Clarissa, consciente de la presencia vigilante de Isadora y de su tendencia a causar problemas, ideó un plan para mantener su vestido de novia en secreto. Envió un diseño especial a Madame Dubois, la modista más reconocida de la región, con instrucciones estrictas de trabajar en él de manera discreta. Paralelamente, trabajaban en un vestido diferente, uno que sería mostrado públicamente durante las pruebas y que serviría como distracción para Isadora.
—Madame Dubois, confío plenamente en su discreción, — le dijo Clarissa cuando entregó el diseño. —Este vestido representa mi futuro y mi felicidad. No puede haber margen de error.
—Por supuesto, lady Sinclair, — respondió la modista con solemnidad. —Su secreto está a salvo conmigo.
Días después, llegó el momento de probar el vestido alternativo. Clarissa acudió al taller acompañada de su madre, su futura suegra, la abuela de Edward, y, para su desagrado, Isadora. El ambiente era una mezcla de expectativa y alegría. Las telas de encaje, las perlas bordadas y los detalles dorados hacían del vestido una obra de arte, y las damas no podían ocultar su fascinación.
—Es simplemente magnífico, —dijo la madre de Edward, con lágrimas en los ojos. —Mi hijo no podría haber elegido mejor esposa.
—Estás preciosa, Clarissa, —agregó la condesa Sinclair, sujetando la mano de su hija con cariño.
Mientras tanto, Isadora, aunque exteriorizaba una sonrisa, por dentro hervía de envidia. Cada comentario positivo hacia Clarissa era como un alfiler clavándose en su orgullo. Observaba cada detalle del vestido, intentando encontrar algún defecto o algo que pudiera usar en su contra, pero no había nada. Tiene que haber algo que pueda hacer. Esto no puede seguir así.

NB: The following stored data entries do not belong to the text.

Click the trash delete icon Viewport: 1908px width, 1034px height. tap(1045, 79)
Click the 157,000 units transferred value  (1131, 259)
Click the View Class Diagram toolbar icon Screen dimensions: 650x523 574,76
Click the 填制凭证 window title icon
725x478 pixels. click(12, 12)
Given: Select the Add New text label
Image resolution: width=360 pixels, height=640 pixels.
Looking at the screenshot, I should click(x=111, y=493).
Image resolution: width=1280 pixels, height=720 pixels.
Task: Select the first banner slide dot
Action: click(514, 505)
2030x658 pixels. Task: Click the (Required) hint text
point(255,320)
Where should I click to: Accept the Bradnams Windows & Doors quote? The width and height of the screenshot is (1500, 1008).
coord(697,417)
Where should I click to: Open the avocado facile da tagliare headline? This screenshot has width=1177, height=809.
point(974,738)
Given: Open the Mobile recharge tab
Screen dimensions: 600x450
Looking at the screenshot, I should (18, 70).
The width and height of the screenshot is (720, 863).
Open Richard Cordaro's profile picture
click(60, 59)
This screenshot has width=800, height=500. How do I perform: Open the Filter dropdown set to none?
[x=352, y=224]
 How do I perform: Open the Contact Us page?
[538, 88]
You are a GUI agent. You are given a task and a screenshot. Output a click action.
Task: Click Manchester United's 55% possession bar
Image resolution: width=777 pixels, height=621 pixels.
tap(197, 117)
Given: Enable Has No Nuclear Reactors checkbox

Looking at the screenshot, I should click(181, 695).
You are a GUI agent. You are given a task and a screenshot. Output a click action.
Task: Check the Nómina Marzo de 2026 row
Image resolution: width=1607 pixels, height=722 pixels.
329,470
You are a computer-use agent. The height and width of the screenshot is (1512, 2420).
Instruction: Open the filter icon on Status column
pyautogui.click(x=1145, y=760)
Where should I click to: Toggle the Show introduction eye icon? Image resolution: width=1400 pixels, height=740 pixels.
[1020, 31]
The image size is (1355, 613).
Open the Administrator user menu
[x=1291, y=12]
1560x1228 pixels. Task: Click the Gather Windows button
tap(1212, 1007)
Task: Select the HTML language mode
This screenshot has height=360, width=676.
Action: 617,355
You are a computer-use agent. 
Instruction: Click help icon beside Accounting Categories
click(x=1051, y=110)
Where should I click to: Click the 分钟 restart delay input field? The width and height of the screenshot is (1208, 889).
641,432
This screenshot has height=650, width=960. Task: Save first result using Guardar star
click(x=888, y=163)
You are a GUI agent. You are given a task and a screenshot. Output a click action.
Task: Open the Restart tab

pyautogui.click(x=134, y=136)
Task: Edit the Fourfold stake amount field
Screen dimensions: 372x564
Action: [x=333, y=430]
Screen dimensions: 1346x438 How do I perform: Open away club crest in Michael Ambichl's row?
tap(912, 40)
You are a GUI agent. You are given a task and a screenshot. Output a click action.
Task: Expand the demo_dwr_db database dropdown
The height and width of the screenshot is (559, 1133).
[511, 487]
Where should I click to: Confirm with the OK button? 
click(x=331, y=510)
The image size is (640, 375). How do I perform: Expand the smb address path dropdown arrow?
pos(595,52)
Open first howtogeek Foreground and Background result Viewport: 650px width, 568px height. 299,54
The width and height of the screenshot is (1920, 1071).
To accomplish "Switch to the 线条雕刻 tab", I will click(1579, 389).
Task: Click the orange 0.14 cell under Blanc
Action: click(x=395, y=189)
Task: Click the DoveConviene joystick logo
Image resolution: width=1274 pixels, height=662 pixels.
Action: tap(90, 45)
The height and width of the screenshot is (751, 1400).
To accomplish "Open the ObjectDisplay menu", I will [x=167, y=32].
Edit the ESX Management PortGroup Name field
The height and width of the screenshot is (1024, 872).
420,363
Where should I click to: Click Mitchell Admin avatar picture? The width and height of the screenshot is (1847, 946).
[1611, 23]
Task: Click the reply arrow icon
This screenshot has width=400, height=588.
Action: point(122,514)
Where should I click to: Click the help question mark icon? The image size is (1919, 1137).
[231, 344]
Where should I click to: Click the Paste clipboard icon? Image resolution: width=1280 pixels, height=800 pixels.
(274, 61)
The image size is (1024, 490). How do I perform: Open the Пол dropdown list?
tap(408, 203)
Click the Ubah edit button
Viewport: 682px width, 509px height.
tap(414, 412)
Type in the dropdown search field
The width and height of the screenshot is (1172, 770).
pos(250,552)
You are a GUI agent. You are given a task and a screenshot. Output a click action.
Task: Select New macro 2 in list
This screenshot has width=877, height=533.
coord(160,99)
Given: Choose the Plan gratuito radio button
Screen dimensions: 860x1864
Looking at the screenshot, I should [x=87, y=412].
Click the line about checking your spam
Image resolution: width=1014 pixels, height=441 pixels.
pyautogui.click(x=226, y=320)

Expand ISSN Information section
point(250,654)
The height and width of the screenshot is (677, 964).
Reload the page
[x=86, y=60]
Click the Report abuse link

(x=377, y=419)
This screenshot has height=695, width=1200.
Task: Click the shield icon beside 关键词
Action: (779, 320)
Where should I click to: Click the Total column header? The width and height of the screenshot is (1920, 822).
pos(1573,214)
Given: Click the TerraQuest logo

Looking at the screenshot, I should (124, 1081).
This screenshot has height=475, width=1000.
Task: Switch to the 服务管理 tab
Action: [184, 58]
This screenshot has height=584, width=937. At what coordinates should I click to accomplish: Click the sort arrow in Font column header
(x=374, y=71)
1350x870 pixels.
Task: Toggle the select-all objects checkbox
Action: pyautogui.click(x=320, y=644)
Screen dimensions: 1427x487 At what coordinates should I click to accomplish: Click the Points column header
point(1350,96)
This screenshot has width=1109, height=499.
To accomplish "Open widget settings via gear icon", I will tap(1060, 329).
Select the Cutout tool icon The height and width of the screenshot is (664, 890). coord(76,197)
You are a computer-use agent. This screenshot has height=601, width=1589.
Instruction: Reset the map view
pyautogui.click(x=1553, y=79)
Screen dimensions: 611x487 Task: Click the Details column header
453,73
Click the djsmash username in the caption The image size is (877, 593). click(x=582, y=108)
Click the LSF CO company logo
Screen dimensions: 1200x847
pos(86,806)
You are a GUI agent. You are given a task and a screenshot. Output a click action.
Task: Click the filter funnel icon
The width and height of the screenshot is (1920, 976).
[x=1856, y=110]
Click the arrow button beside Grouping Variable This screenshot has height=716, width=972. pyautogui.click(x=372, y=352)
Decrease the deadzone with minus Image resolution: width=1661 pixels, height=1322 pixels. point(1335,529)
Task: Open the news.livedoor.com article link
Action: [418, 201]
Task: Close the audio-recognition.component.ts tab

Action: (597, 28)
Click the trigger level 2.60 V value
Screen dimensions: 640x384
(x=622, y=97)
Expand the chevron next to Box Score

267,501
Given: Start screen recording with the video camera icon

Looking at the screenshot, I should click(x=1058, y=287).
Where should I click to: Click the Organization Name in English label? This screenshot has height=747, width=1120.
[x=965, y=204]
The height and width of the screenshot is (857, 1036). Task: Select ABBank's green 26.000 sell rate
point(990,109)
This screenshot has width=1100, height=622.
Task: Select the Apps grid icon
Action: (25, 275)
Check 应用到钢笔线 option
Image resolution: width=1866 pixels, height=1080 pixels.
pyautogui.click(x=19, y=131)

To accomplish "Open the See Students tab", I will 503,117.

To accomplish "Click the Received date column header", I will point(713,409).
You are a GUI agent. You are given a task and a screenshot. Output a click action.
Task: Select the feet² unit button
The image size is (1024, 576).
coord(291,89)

Clarissa, por su parte, sabía que debía mantenerse alerta. Aunque el vestido que probaba era hermoso, no era el verdadero diseño que había imaginado para su gran día. Mientras las damas se distraían admirando el vestido, en su interior sonreía, tranquila sabiendo que su plan avanzaba sin contratiempos.
Con cada día que pasaba, la boda se acercaba y la emoción aumentaba. Los Sinclair y los Ashworth continuaban trabajando juntos para ultimar detalles, desde los arreglos florales hasta el menú y la selección de música. La relación entre Edward y Clarissa se fortalecía con cada encuentro, y aunque los nervios eran inevitables, ambos estaban seguros de que habían encontrado en el otro un amor verdadero.
Sin embargo, en las sombras, Isadora planeaba sus próximos movimientos, decidida a encontrar la forma de desestabilizar a Clarissa y reclamar lo que, según ella, le pertenecía. Si no puedo tenerlo yo, tampoco lo tendrá ella, se decía a sí misma, mientras sus pensamientos se volvían cada vez más oscuros.